→ **Work request A**
Answer these questions from the UPMC Mercy article, one per line:
(i) Among the facilities in the nation to earn the highest Joint Commission stroke certification, where did UPMC Mercy rank in order?
(ii) In what year did UPMC Mercy decide to pursue the advanced certification?
(iii) Who is the president of UPMC Mercy?
→ **Work request B**
Rewrite the passage of the UPMC Mercy article starting with "NEWS BLOG from" and going on through "the advanced certification.", switching "Primary Stroke Center" to "Certified Stroke Center".

→ **Excerpted text**

NEWS BLOG from UPMC and the University of Pittsburgh Schools of the Health Sciences

UPMC Mercy Celebrates Comprehensive Stroke Center Designation

UPMC Mercy Celebrates Comprehensive Stroke Center DesignationUPMC Mercy is starting 2018 as a Joint Commission-accredited Comprehensive Stroke Center. The hospital was the 130th facility out of approximately 6,000 in the nation to achieve the highest level of certification offered by The Joint Commission, which acknowledges UPMC Mercy’s ability to treat the most complex stroke cases.

Previously, UPMC Mercy was a Joint Commission-accredited Primary Stroke Center, which recognized the hospital’s stroke program and its efforts to improve stroke treatment and outcomes. In 2015, UPMC Mercy made the choice to pursue the advanced certification.

“To make this new Comprehensive Stroke Center designation a reality, we committed the resources necessary to enhance our overall stroke care competencies, and the team dedicated two years to the rigorous process that was required to achieve the certification,” said Michael Grace, president of UPMC Mercy.

Advancing from a Primary to a Comprehensive Stroke Center required UPMC Mercy to expand its round-the-clock medical services, develop dedicated neurovascular intensive care unit beds, conduct additional training for staff, collect medical data and increase existing stroke resources. The hospital also improved its processes to care for a larger number of stroke patients.

→ **Exercise data**
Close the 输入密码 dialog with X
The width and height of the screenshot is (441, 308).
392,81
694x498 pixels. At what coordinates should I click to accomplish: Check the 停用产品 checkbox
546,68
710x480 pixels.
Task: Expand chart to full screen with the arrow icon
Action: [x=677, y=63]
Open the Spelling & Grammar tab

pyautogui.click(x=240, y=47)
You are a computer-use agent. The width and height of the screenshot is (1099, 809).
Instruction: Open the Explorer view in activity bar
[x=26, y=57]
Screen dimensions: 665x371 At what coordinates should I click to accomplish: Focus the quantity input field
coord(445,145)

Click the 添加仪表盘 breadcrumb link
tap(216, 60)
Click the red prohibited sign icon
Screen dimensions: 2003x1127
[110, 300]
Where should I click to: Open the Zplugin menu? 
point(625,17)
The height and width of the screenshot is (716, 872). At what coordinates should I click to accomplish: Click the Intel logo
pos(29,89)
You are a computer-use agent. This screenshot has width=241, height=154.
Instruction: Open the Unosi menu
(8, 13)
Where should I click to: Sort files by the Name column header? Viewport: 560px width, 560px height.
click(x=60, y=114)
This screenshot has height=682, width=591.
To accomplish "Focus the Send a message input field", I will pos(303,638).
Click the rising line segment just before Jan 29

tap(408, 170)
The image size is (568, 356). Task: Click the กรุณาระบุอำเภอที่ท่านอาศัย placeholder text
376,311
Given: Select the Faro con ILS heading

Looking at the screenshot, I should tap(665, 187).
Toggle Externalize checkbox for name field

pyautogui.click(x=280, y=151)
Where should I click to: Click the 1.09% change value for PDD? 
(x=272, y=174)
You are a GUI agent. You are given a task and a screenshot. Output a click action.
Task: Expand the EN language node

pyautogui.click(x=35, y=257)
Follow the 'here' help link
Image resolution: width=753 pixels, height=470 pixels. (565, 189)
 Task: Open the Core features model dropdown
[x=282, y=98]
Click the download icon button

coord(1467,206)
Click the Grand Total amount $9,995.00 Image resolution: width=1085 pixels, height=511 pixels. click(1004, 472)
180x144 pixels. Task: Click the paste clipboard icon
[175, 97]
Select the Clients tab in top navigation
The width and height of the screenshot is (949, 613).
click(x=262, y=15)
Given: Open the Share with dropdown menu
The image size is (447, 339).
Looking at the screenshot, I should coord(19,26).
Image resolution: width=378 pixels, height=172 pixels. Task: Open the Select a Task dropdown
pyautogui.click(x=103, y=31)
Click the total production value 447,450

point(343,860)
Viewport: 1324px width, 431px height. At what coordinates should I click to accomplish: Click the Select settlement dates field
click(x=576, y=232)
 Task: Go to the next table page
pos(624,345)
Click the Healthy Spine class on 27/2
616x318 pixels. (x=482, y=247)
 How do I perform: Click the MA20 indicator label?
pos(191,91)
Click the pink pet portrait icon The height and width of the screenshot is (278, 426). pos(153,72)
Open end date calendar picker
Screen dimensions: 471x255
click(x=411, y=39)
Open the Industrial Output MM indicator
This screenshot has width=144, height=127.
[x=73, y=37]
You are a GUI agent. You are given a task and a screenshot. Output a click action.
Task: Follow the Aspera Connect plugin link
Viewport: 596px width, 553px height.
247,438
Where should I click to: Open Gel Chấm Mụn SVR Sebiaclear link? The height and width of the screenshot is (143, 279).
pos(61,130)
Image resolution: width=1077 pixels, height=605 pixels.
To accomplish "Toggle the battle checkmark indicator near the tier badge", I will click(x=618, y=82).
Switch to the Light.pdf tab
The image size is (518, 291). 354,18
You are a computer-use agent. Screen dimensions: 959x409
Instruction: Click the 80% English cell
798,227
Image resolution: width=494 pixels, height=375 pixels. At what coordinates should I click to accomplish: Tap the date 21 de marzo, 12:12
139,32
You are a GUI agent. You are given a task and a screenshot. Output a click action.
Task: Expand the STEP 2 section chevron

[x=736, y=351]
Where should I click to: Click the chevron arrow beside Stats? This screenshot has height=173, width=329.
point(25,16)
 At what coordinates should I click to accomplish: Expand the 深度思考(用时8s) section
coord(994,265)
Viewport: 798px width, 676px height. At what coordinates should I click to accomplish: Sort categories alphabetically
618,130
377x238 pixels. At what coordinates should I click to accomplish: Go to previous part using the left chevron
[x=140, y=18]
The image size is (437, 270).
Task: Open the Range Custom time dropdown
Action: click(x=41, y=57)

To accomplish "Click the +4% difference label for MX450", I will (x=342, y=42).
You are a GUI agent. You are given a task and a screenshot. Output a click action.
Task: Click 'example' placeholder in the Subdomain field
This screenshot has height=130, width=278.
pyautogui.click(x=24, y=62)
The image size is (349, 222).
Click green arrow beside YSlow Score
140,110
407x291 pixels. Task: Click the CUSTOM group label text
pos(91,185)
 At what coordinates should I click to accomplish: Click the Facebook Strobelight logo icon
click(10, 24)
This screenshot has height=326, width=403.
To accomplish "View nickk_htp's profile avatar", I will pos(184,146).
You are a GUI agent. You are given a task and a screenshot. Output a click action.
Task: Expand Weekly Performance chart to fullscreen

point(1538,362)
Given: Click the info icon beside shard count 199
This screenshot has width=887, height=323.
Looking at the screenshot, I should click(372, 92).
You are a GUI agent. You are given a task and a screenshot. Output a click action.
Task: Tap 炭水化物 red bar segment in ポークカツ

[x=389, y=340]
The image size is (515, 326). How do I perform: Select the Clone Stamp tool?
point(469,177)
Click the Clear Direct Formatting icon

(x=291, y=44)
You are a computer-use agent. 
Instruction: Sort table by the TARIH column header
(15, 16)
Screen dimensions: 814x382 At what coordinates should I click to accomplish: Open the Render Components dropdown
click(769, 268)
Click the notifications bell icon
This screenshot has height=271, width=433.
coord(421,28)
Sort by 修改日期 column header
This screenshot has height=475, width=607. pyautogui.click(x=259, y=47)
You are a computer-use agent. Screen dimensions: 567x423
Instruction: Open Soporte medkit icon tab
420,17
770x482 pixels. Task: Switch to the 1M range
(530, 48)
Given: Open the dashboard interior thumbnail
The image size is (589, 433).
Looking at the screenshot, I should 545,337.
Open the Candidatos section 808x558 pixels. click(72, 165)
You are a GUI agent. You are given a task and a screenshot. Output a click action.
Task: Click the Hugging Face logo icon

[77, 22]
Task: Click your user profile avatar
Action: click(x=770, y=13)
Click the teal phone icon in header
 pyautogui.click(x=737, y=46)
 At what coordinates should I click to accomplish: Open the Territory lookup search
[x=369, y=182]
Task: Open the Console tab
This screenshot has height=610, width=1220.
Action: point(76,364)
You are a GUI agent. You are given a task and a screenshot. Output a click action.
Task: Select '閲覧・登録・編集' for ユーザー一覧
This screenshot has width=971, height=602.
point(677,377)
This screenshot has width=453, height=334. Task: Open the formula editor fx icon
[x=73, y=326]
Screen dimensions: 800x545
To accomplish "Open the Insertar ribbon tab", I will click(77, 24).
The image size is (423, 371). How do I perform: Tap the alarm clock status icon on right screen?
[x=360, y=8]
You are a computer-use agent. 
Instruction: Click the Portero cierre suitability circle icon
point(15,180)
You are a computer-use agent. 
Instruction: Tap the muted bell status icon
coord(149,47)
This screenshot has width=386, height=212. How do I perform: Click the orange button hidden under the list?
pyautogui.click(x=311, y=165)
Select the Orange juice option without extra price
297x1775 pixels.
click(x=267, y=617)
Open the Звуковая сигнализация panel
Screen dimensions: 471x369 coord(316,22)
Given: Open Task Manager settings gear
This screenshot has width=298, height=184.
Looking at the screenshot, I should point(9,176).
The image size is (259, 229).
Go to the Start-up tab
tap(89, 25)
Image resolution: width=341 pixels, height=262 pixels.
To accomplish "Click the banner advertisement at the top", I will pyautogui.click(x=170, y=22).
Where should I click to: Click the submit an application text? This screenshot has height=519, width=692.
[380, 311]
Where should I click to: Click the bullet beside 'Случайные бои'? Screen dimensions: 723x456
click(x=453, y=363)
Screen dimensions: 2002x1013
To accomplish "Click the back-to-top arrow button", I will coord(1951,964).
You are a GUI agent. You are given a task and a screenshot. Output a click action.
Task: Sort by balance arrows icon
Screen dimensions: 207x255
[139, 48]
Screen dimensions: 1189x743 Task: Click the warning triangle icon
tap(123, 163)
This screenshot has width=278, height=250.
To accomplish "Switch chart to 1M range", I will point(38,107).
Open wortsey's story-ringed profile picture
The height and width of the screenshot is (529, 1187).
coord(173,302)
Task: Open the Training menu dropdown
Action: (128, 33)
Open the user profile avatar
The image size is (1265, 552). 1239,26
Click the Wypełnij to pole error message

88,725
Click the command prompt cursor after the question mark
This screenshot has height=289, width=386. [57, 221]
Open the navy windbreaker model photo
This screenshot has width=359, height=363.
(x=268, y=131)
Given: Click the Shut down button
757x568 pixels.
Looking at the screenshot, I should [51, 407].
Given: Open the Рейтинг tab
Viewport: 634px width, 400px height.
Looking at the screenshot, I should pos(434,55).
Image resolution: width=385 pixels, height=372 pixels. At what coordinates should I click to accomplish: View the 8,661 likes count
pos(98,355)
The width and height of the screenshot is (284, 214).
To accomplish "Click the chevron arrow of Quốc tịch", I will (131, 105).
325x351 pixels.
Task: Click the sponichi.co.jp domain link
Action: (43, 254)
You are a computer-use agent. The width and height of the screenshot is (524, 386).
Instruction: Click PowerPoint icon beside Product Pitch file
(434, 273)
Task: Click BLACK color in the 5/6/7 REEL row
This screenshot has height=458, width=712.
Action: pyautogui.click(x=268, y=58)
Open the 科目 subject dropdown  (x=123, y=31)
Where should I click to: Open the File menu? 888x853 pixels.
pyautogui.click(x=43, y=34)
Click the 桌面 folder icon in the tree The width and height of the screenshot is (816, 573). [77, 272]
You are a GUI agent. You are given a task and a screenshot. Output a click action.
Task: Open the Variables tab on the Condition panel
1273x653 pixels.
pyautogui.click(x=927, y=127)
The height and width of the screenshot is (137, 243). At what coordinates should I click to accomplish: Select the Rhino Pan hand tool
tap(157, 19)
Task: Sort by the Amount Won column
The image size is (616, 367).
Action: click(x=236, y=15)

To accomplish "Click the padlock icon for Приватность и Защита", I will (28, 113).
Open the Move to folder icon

→ **Response box A**
(i) It was the 130th facility.
(ii) 2015
(iii) Michael Grace

→ **Response box B**
NEWS BLOG from UPMC and the University of Pittsburgh Schools of the Health Sciences

UPMC Mercy Celebrates Comprehensive Stroke Center Designation

UPMC Mercy Celebrates Comprehensive Stroke Center DesignationUPMC Mercy is starting 2018 as a Joint Commission-accredited Comprehensive Stroke Center. The hospital was the 130th facility out of approximately 6,000 in the nation to achieve the highest level of certification offered by The Joint Commission, which acknowledges UPMC Mercy’s ability to treat the most complex stroke cases.

Previously, UPMC Mercy was a Joint Commission-accredited Certified Stroke Center, which recognized the hospital’s stroke program and its efforts to improve stroke treatment and outcomes. In 2015, UPMC Mercy made the choice to pursue the advanced certification.